■ WHAT YOU SHOULD DO: Repeat the entries shown below with every word and mark intact.

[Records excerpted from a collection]

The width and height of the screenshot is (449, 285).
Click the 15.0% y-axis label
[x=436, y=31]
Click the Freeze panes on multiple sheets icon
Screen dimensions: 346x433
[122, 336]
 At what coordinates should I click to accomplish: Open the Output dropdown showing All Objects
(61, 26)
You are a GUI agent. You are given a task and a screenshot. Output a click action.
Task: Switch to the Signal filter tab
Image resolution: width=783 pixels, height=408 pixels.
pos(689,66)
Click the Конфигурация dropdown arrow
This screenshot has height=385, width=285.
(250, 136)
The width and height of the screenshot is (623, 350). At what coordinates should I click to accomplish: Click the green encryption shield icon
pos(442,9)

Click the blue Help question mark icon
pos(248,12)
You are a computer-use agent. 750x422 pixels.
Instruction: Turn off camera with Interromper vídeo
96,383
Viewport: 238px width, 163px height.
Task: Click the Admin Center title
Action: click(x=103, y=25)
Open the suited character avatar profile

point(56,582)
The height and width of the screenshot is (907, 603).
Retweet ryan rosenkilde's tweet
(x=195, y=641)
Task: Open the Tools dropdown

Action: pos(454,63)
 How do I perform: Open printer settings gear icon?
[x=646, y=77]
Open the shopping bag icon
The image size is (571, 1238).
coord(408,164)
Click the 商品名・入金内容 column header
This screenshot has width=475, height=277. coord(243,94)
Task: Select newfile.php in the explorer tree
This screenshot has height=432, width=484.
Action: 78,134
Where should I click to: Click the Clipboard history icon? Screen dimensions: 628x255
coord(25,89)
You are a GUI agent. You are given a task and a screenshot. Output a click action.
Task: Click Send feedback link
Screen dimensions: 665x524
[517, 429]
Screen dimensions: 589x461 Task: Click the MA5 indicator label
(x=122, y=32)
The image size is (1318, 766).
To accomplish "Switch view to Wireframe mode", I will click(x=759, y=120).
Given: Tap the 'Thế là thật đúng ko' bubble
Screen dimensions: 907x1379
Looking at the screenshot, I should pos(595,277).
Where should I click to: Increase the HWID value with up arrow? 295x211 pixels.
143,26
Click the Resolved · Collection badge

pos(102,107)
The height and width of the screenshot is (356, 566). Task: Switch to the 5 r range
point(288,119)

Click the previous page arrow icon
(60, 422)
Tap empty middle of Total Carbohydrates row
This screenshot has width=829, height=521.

■ RESPONSE TO THIS EXERCISE:
The width and height of the screenshot is (449, 285).
Click the 15.0% y-axis label
[x=436, y=31]
Click the Freeze panes on multiple sheets icon
Screen dimensions: 346x433
[122, 336]
 At what coordinates should I click to accomplish: Open the Output dropdown showing All Objects
(61, 26)
You are a GUI agent. You are given a task and a screenshot. Output a click action.
Task: Switch to the Signal filter tab
Image resolution: width=783 pixels, height=408 pixels.
pos(689,66)
Click the Конфигурация dropdown arrow
This screenshot has height=385, width=285.
(250, 136)
The width and height of the screenshot is (623, 350). At what coordinates should I click to accomplish: Click the green encryption shield icon
pos(442,9)

Click the blue Help question mark icon
pos(248,12)
You are a computer-use agent. 750x422 pixels.
Instruction: Turn off camera with Interromper vídeo
96,383
Viewport: 238px width, 163px height.
Task: Click the Admin Center title
Action: click(x=103, y=25)
Open the suited character avatar profile

point(56,582)
The height and width of the screenshot is (907, 603).
Retweet ryan rosenkilde's tweet
(x=195, y=641)
Task: Open the Tools dropdown

Action: pos(454,63)
 How do I perform: Open printer settings gear icon?
[x=646, y=77]
Open the shopping bag icon
The image size is (571, 1238).
coord(408,164)
Click the 商品名・入金内容 column header
This screenshot has width=475, height=277. coord(243,94)
Task: Select newfile.php in the explorer tree
This screenshot has height=432, width=484.
Action: 78,134
Where should I click to: Click the Clipboard history icon? Screen dimensions: 628x255
coord(25,89)
You are a GUI agent. You are given a task and a screenshot. Output a click action.
Task: Click Send feedback link
Screen dimensions: 665x524
[517, 429]
Screen dimensions: 589x461 Task: Click the MA5 indicator label
(x=122, y=32)
The image size is (1318, 766).
To accomplish "Switch view to Wireframe mode", I will click(x=759, y=120).
Given: Tap the 'Thế là thật đúng ko' bubble
Screen dimensions: 907x1379
Looking at the screenshot, I should pos(595,277).
Where should I click to: Increase the HWID value with up arrow? 295x211 pixels.
143,26
Click the Resolved · Collection badge

pos(102,107)
The height and width of the screenshot is (356, 566). Task: Switch to the 5 r range
point(288,119)

Click the previous page arrow icon
(60, 422)
Tap empty middle of Total Carbohydrates row
This screenshot has width=829, height=521.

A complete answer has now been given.